CrossFit WOD, March 19, 2022

3/19/22

Warm-up
1. Crossover Symmetry Activation
OR Banded 7s – perform 7 reps of each movement

2. Mayhem Hip Halo Activation
* 10 Side step R/L
* 10 Forward/Backwards Walk R/L
* 10 Glute Bridges
* 10 Single Leg Glute Bridges R/L
* 10 Bird Dogs R/L
* 10 Squats

3. Movement Prep/Activation and Increasing Heart Rate
2-3 Sets:
100m Jog
3-5 Sandbag Cleans (ascending weight)

4. Workout Prep
1 Set (at workout pace):
50m Run
2-3 Sandbag Cleans (at workout weight)

OG class
Metcon (2 Rounds for reps)
2 sets
200m Run
8 Sandbag Cleans (100/70)
200m Run
8 Sandbag Cleans (100/70)
200m Run
-rest 1:1 b/t sets-

OG Compete
Metcon (4 Rounds for reps)
2000m easy run
-rest as needed-
4 sets
200m Run
8 Sandbag Cleans (150/100)
200m Run
8 Sandbag Cleans (150/100)
200m Run
-rest 1:1 b/t sets-

Target Time each set: 4-5 minutes

Time Cap each set: 7 minutes

STIMULUS and GOALS
How to Pace: CHALLENGE! Come out aggressive on the run (not all out) and attack the sandbag. Let’s try and get some hard, consistent sets here.

How it should Feel: GASSY! Your hamstrings will not like you after this one. Shut the brain off and fight to keep your pace. Walk around during your rest.

WORKOUT STRATEGY & FLOW
Run: Pacing should be around 80%+ with the mentality of slowing down the last 50m before the sandbag cleans. Goal is trying to keep the runs under 50 seconds.

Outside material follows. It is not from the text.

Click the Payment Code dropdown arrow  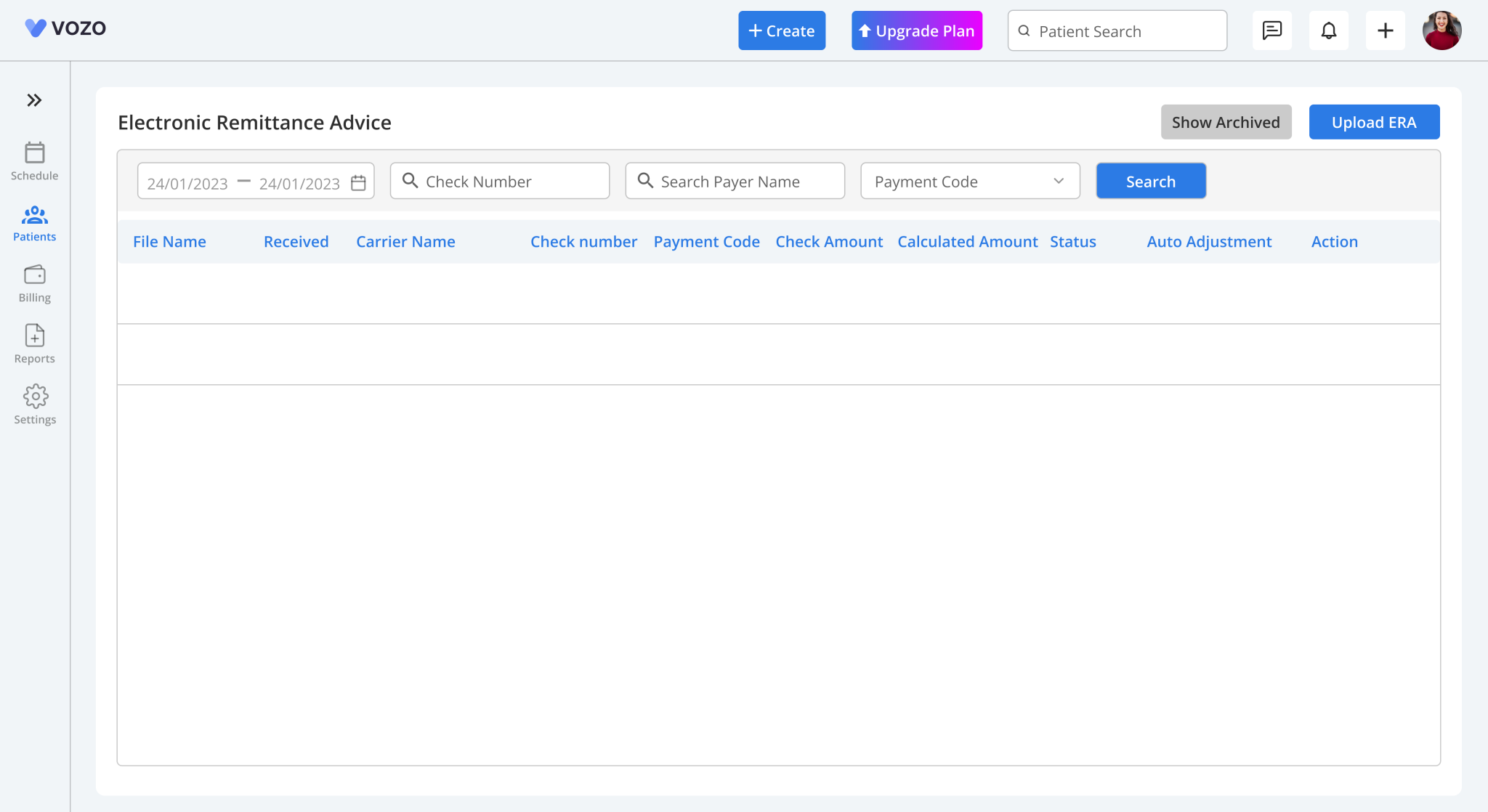coord(1059,182)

Sandbag Cleans: Can’t hesitate or your will miss the stimulus. Pick up, drop and repeat without skipping a beat. Being Strong And aggressive hips will help save the legs to a certain extent.

Session 2
Metcon (Time)
9-7-5
Ring Muscle Ups
50’ Handstand Walk (double obstacle) after each set of Muscle ups

Target Time: sub 5 minutes

Time Cap: 8 minutes

STIMULUS and GOALS
How to Pace: STEADY. This is a solid piece to end the day and keep these movements dialed in without beating you up too much with them. We recommend keeping intensity at ~80% to keep you firing on all cylinders but not sprinting through.

How it should Feel: MUSCULAR ENDURANCE. The shoulders will be most fatigued from this one. Nothing else should be particularly blown up from this single workout.

WORKOUT STRATEGY & FLOW
Muscle Ups: We want to work a smooth transition to dip and good positions in our back swing and kip. Think to "stay long" and don’t feel rushed at any point.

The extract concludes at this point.